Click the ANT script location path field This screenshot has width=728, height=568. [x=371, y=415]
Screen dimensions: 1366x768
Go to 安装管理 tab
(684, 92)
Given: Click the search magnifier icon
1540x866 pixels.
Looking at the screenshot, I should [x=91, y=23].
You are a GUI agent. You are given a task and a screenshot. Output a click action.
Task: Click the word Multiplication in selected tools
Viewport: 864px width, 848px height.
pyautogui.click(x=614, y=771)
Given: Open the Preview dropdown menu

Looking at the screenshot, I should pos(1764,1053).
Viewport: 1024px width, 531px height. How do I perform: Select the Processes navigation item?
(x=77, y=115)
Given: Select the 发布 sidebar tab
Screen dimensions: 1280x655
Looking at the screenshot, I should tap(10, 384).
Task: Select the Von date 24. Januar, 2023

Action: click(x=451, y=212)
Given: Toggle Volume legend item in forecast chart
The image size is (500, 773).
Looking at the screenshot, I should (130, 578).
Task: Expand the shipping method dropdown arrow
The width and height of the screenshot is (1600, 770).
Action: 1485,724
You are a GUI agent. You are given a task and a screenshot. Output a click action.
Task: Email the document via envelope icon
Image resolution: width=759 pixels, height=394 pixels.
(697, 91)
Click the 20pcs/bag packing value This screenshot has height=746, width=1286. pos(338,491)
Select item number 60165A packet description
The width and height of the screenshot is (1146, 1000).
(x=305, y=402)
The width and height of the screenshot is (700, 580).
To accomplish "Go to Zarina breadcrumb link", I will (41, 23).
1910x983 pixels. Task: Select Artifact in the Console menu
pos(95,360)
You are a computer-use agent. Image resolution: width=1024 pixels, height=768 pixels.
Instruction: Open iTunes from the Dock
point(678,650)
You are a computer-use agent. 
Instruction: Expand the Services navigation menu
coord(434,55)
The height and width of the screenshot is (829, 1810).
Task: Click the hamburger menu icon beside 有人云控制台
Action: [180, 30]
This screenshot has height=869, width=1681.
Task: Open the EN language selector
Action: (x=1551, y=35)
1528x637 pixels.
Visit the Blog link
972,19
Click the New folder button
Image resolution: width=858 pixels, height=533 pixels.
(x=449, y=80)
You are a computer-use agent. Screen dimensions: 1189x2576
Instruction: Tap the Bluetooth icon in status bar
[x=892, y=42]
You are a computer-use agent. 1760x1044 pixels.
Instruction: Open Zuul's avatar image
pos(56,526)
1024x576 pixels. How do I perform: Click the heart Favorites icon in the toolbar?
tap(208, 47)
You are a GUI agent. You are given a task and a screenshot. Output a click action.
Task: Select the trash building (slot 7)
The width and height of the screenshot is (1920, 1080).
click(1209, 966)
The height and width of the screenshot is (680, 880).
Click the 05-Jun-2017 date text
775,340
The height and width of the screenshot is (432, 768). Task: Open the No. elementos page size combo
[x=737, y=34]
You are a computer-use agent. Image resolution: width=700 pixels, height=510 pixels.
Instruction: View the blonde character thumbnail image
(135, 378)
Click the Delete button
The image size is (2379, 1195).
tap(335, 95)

* **PROBLEM DETAILS**: Rewrite the records above, changing each "computer-use agent" to "desktop automation agent" and keeping everything else the same.

* **REPLY**:
Click the ANT script location path field This screenshot has width=728, height=568. [x=371, y=415]
Screen dimensions: 1366x768
Go to 安装管理 tab
(684, 92)
Given: Click the search magnifier icon
1540x866 pixels.
Looking at the screenshot, I should [x=91, y=23].
You are a GUI agent. You are given a task and a screenshot. Output a click action.
Task: Click the word Multiplication in selected tools
Viewport: 864px width, 848px height.
pyautogui.click(x=614, y=771)
Given: Open the Preview dropdown menu

Looking at the screenshot, I should pos(1764,1053).
Viewport: 1024px width, 531px height. How do I perform: Select the Processes navigation item?
(x=77, y=115)
Given: Select the 发布 sidebar tab
Screen dimensions: 1280x655
Looking at the screenshot, I should tap(10, 384).
Task: Select the Von date 24. Januar, 2023

Action: click(x=451, y=212)
Given: Toggle Volume legend item in forecast chart
The image size is (500, 773).
Looking at the screenshot, I should (130, 578).
Task: Expand the shipping method dropdown arrow
The width and height of the screenshot is (1600, 770).
Action: 1485,724
You are a GUI agent. You are given a task and a screenshot. Output a click action.
Task: Email the document via envelope icon
Image resolution: width=759 pixels, height=394 pixels.
(697, 91)
Click the 20pcs/bag packing value This screenshot has height=746, width=1286. pos(338,491)
Select item number 60165A packet description
The width and height of the screenshot is (1146, 1000).
(x=305, y=402)
The width and height of the screenshot is (700, 580).
To accomplish "Go to Zarina breadcrumb link", I will (41, 23).
1910x983 pixels. Task: Select Artifact in the Console menu
pos(95,360)
You are a desktop automation agent. Image resolution: width=1024 pixels, height=768 pixels.
Instruction: Open iTunes from the Dock
point(678,650)
You are a desktop automation agent. 
Instruction: Expand the Services navigation menu
coord(434,55)
The height and width of the screenshot is (829, 1810).
Task: Click the hamburger menu icon beside 有人云控制台
Action: [180, 30]
This screenshot has height=869, width=1681.
Task: Open the EN language selector
Action: (x=1551, y=35)
1528x637 pixels.
Visit the Blog link
972,19
Click the New folder button
Image resolution: width=858 pixels, height=533 pixels.
(x=449, y=80)
You are a desktop automation agent. Screen dimensions: 1189x2576
Instruction: Tap the Bluetooth icon in status bar
[x=892, y=42]
You are a desktop automation agent. 1760x1044 pixels.
Instruction: Open Zuul's avatar image
pos(56,526)
1024x576 pixels. How do I perform: Click the heart Favorites icon in the toolbar?
tap(208, 47)
You are a GUI agent. You are given a task and a screenshot. Output a click action.
Task: Select the trash building (slot 7)
The width and height of the screenshot is (1920, 1080).
click(1209, 966)
The height and width of the screenshot is (680, 880).
Click the 05-Jun-2017 date text
775,340
The height and width of the screenshot is (432, 768). Task: Open the No. elementos page size combo
[x=737, y=34]
You are a desktop automation agent. Image resolution: width=700 pixels, height=510 pixels.
Instruction: View the blonde character thumbnail image
(135, 378)
Click the Delete button
The image size is (2379, 1195).
tap(335, 95)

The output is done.